Next, the effect will be described.
In the vehicle steering control device of the third embodiment, in addition to the effects (1) to (7) of the first embodiment, the effects listed below can be obtained.

  (10) The steering reaction force device controller 30 sets the target current value of the steering reaction force command value to be reduced compared to the current value during normal control when the motor of the steering reaction force actuator 2 is overheated. Since the gain multiplied by the reaction force command value is changed little by little, the motor can be protected from overheating. In addition, it is possible to suppress a sense of discomfort given to the driver by preventing a sudden change in the steering reaction force.

  (11) When the motor of the steering actuator 6 is overheated, the steering device controller 34 is set so that the target current value of the steering angle command value is reduced compared to the current value at the time of normal control. Since the gain multiplied by the command value is changed little by little, the current value of the motor is reduced little by little, so that it is possible to protect the motor from overheating. In addition, it is possible to prevent rapid follow-up / responsiveness deterioration.

  (12) When the motor of the steering actuator 6 is overheated, the steering reaction force device controller 30 sets a target current value of the steering reaction force command value higher than that during normal control, and sets a gain by which the steering reaction force command value is multiplied. Since the steering reaction force is changed little by little, it is possible to increase the driver's steering feeling by increasing the steering reaction force, and to reduce the region where it is difficult for the steering side to follow the steering.

  (13) When the steering reaction force actuator controller 30 releases the current value reduction control when the steering reaction force actuator 2 is overheated, the steering reaction force device controller 30 changes the gain multiplied by the steering reaction force command value little by little. This can prevent the driver from feeling uncomfortable.

  (14) The steering device controller 34 immediately returns the target current value of the steering angle command value to the current value at the time of normal control when canceling the current value reduction control when the steering actuator 6 is overheated. Trackability and responsiveness can be secured.

  (15) When the turning angle is near the reference position, the steering reaction force controller 30 switches between normal control and current value reduction control. In turning-up and turning-back steering, a sudden change in the steering reaction force can be prevented, and the uncomfortable feeling given to the driver can be reduced.

  (16) When obstacle avoidance steering is performed, the motor current value of the steering actuator 6 is not decreased, and the motor current value of the steering reaction force actuator 2 is not increased. In addition to making it possible for the driver to steer for obstacle avoidance, the steered side can also be steered with normal response and followability. Moreover, since it corresponds to the steering for temporary obstacle avoidance, even if the motor is in an overheated state, the possibility that the motor is broken is reduced.
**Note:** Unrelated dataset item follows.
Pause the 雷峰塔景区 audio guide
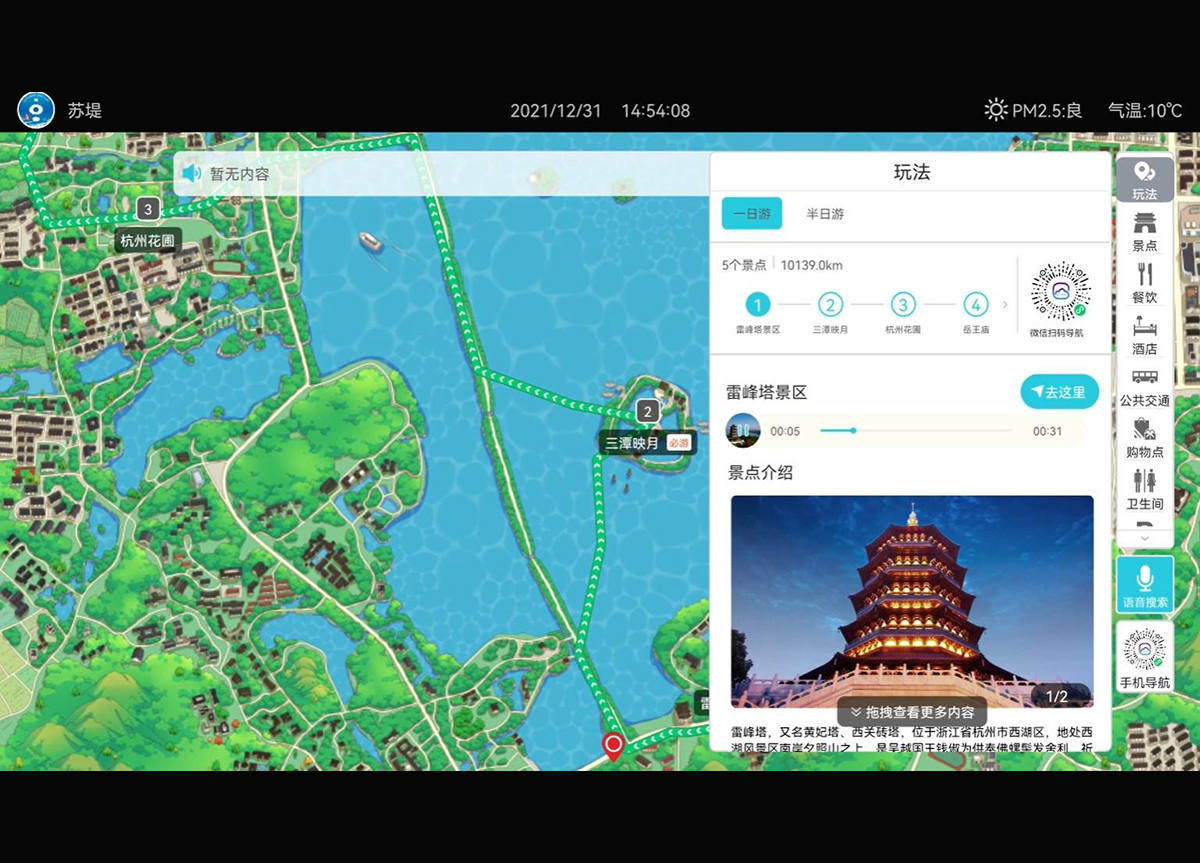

  (17) When the motors of the steering reaction force actuator 2 and the steering actuator 6 are both overheated, the steering reaction device controller 30 turns on the lamp and issues a warning to the driver. Then, the steering reaction force controller 30 and the steering device controller 34 perform the current value reduction control after the lamp is lit. That is, in the current value reduction control when the motor is overheated, the driver can be notified in advance by issuing a warning to the driver, for example, by turning on a lamp.

(Other examples)
As mentioned above, although the vehicle steering control apparatus of the present invention has been described based on the first to third embodiments, the specific configuration is not limited to these first to third embodiments. Design changes and additions are permitted without departing from the spirit of the invention according to each claim of the scope.

  In the first to third embodiments, an example of estimating from the vehicle speed V, the yaw rate Y, the lateral acceleration G, and the like as the road surface friction coefficient estimating means has been shown. For example, as described in JP-A-2002-200987, Alternatively, the road surface friction coefficient may be estimated based on parameters such as vehicle speed, turning angle, yaw rate, and the equation of motion of the vehicle.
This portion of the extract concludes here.